Separating Hyperplanes
You've probably heard of Michael LaCour, the political science grad student who will probably never graduate now that everyone knows his provocative and surprisingly conclusive study, in fact, used data he fabricated. Political science isn't my field, and I don't have as good an eye for context as Andrew Gelman, so when the study originally came out I didn't grasp how significant the results were--or rather would have been, if they were real. The paper described an experiment in which gay and straight canvassers went around trying to persuade people to support gay marriage, and found that gay canvassers persuaded a lot more people than straight ones, suggesting that personal acquaintances have a big effect on people's political views. I was vaguely aware of previous (real) research that had shown that in-person canvassing was the most effective form of political persuasion, so I didn't think much of the new results. But actually LaCour's results were way out of place, showing a massively higher effect than anything previously. As Gelman said when the paper first came out:
"A difference of 0.8 on a five-point scale . . . wow! You rarely see this sort of thing. Just do the math. On a 1-5 scale, the maximum theoretically possible change would be 4. But, considering that lots of people are already at “4” or “5” on the scale, it’s hard to imagine an average change of more than 2. And that would be massive. So we’re talking about a causal effect that’s a full 40% of what is pretty much the maximum change imaginable. Wow, indeed. And, judging by the small standard errors (again, see the graphs above), these effects are real, not obtained by capitalizing on chance or the statistical significance filter or anything like that."
People more queued into political science research than me spotted the implications right away, and this, in addition to the fact that the subject matter of gay marriage was timely, catapulted LaCour and his paper into fame.

But it turns out the data was fake. I recommend reading the excellent documentation from the researchers who expertly caught the fraud. It really is an example not just of talent, but professionalism. Accusations of fraudulent data are thrown around with surprising frequency--mostly at results the accusers personally disagree with--but it's rare to see real investigative work uncover it, offering every reasonable benefit of the doubt in the process.

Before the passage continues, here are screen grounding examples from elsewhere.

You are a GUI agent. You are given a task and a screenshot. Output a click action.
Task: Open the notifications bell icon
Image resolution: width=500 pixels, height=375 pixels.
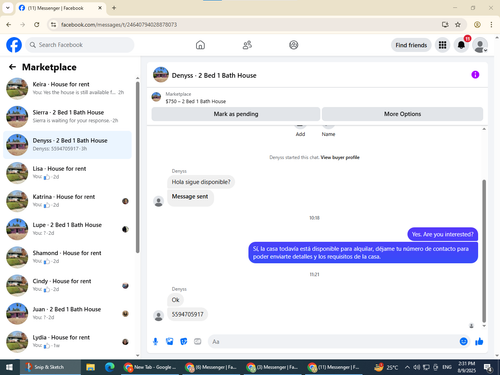coord(461,45)
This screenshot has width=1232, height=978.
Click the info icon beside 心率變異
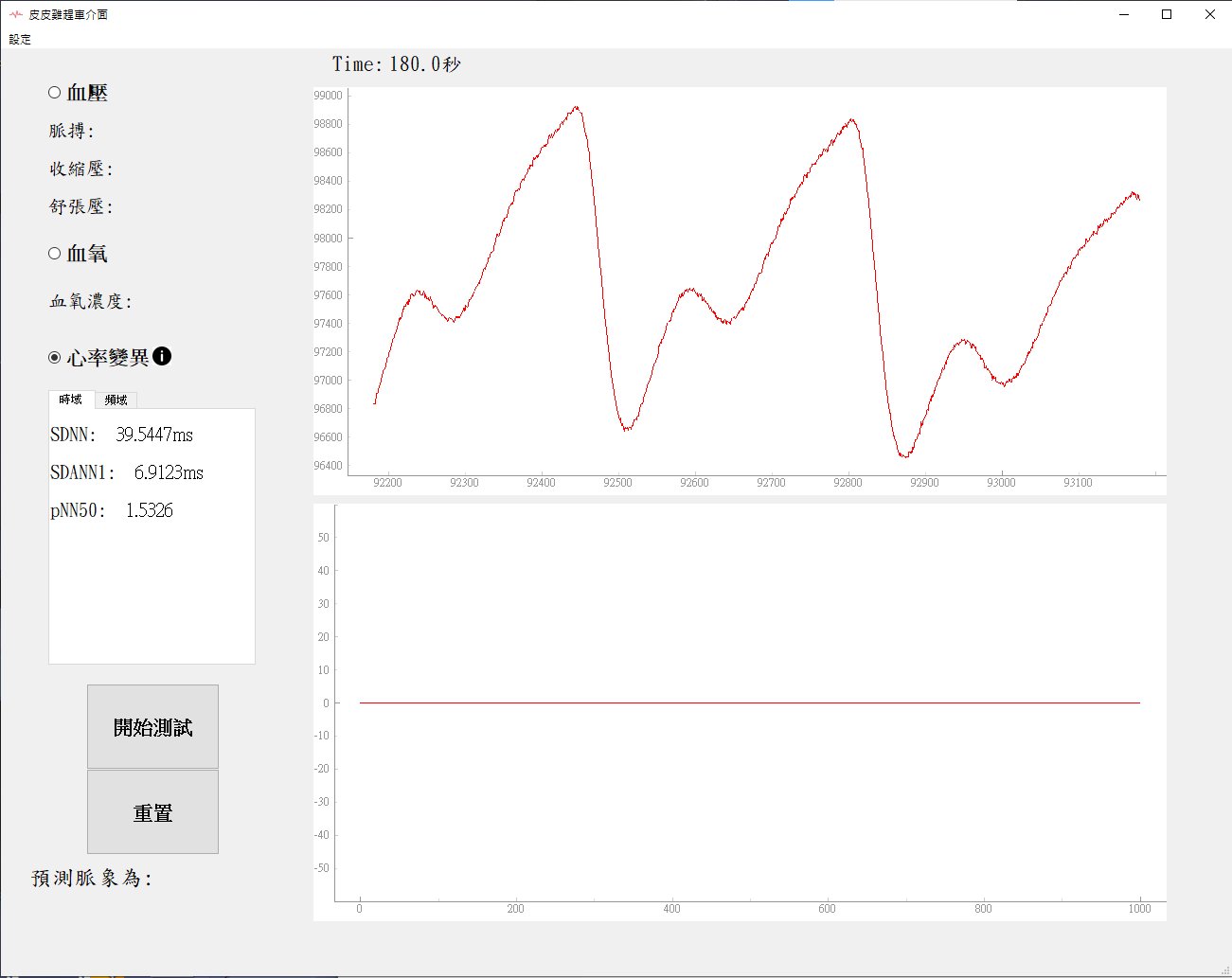click(162, 356)
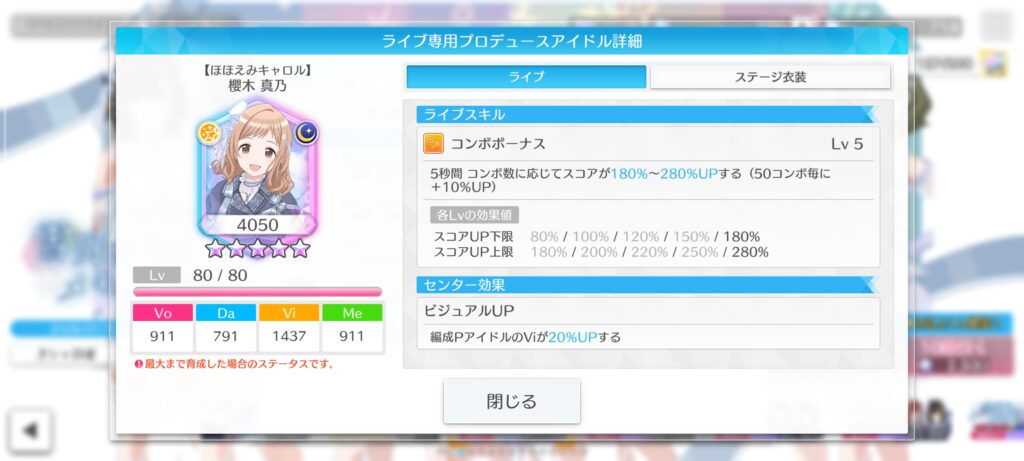Click the 閉じる button
The height and width of the screenshot is (461, 1024).
(511, 401)
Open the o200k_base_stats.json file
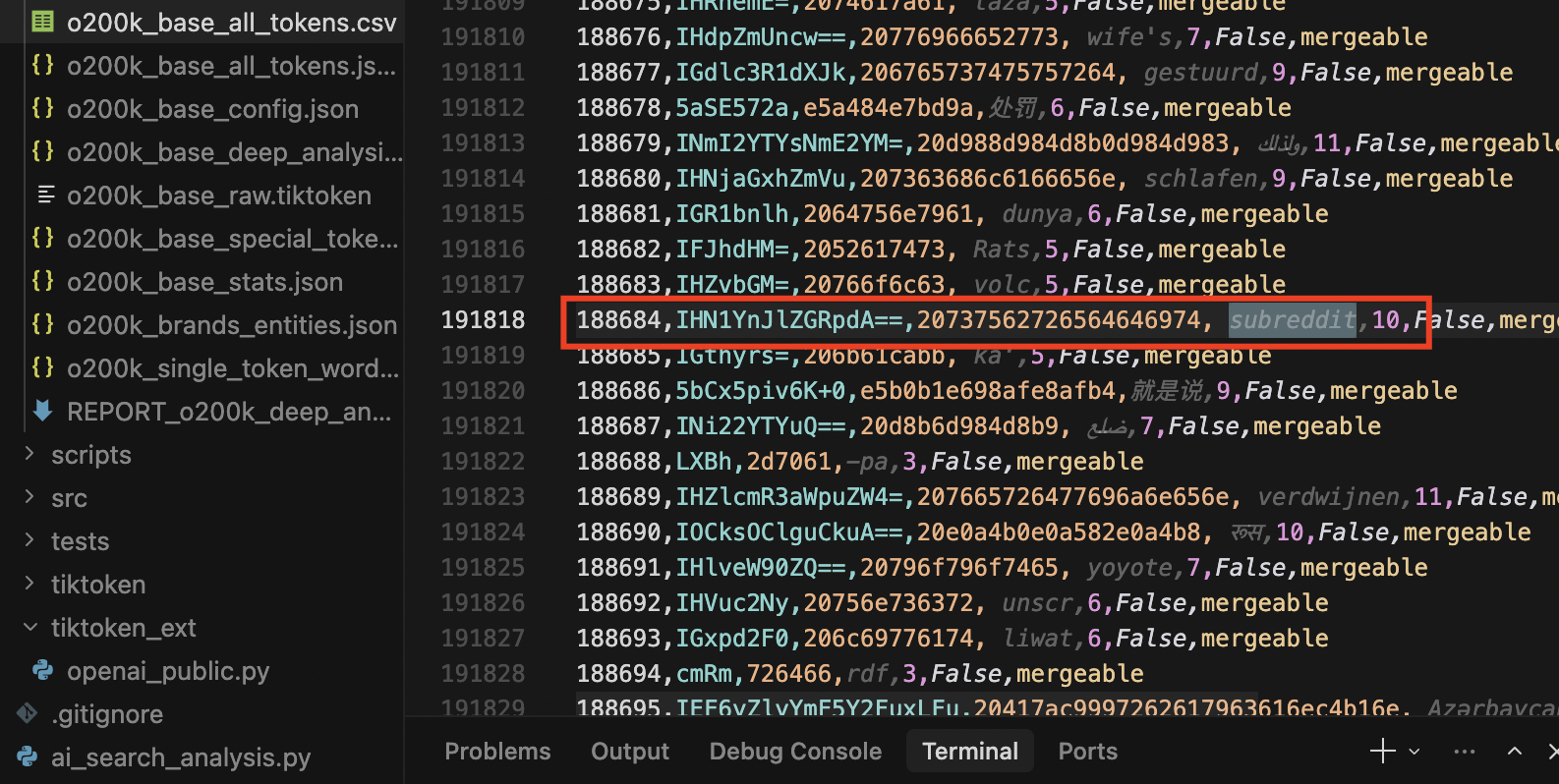The height and width of the screenshot is (784, 1559). click(204, 282)
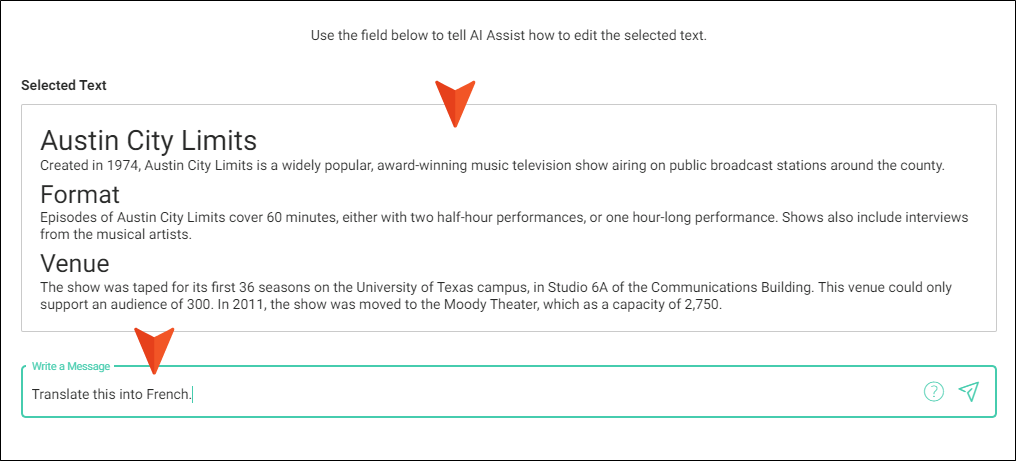This screenshot has height=461, width=1016.
Task: Click the 'Created in 1974' paragraph
Action: (x=492, y=165)
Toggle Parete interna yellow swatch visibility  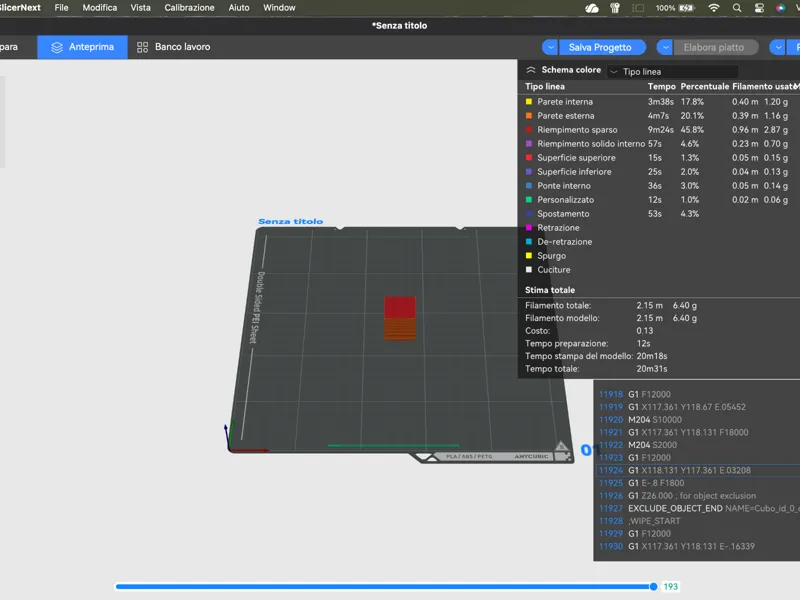[x=529, y=102]
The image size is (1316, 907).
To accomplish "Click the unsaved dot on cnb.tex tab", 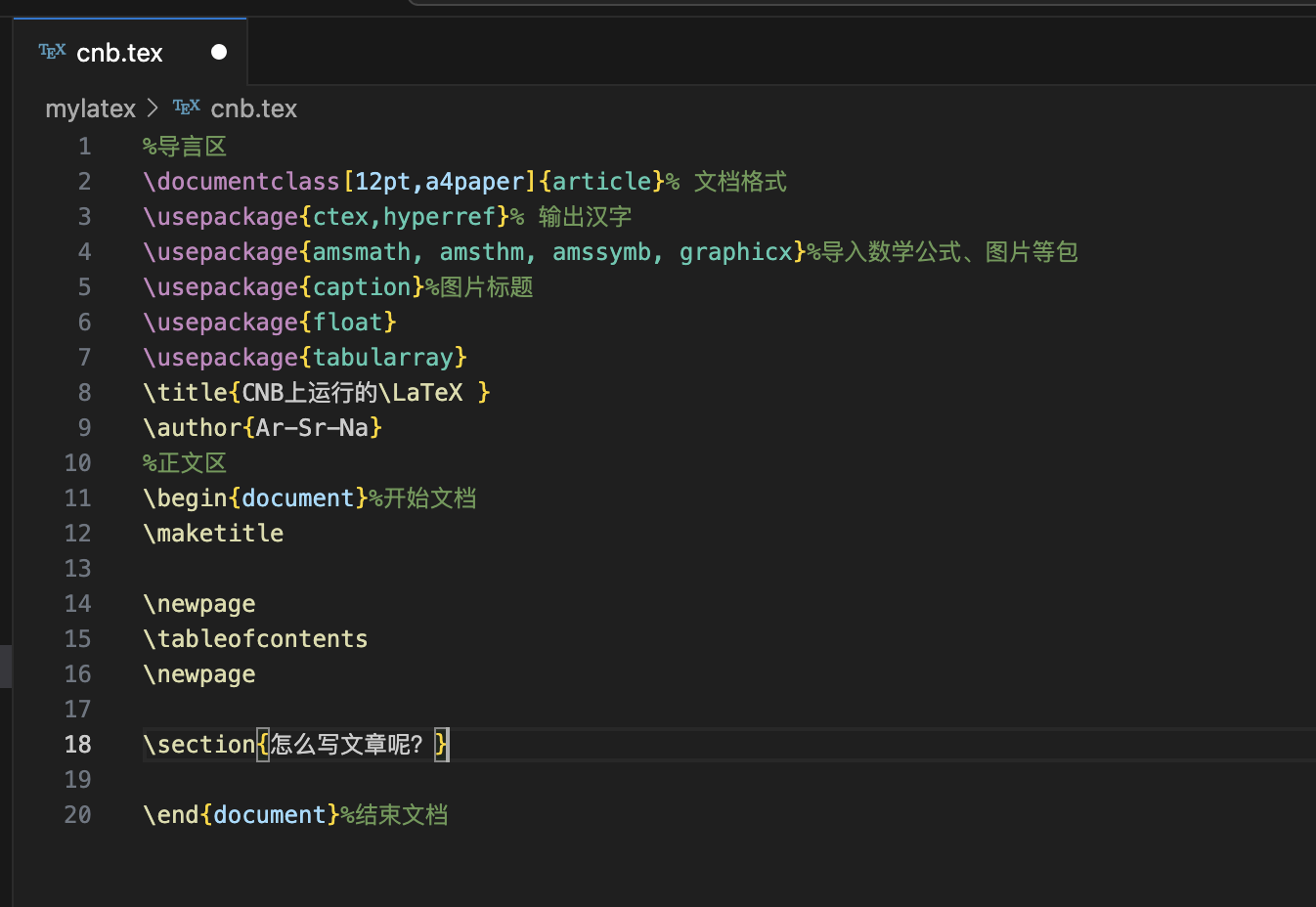I will point(219,52).
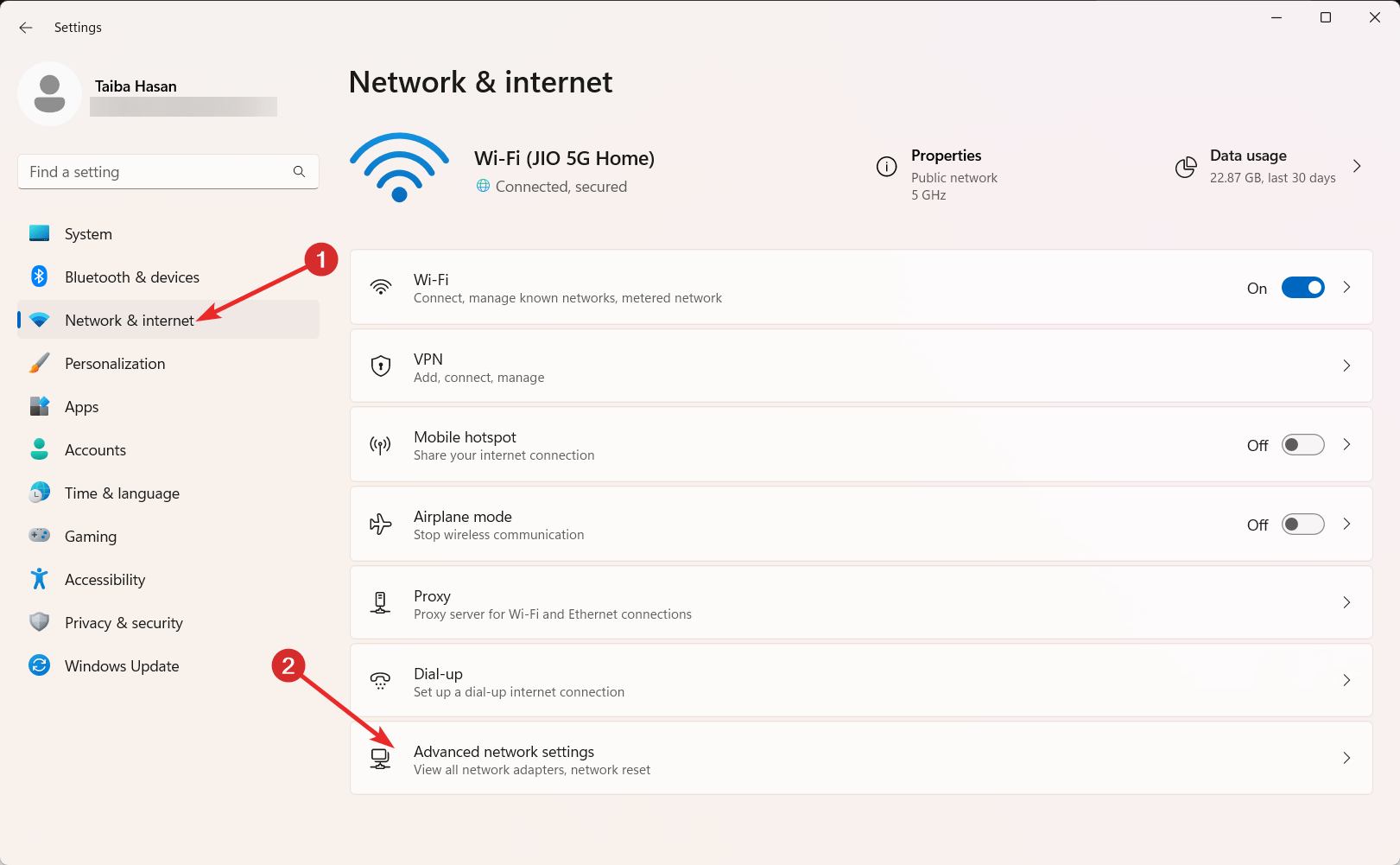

I suspect that there's a media bias towards fraudulent research. LaCour's paper became so famous precisely because the underlying data was fake, producing a result that was untrue but also wildly surprising and newsworthy. Because the media focuses on interesting results, they will be disproportionately likely to report fake results which are inherently interesting because they don't match the real world. Given this, we need media outlets to cover new research more like the way Gelman did--he did not suspect fraud, but did emphasize how out-of-place the results were, and I think that goes a long way to dampen the misinformation spreading when retractions do happen. And of course, not all retractions are fraud--honest mistakes happen and, to be honest, it doesn't take any mistakes or fraud to get an occasional odd-ball dataset that yields a false positive.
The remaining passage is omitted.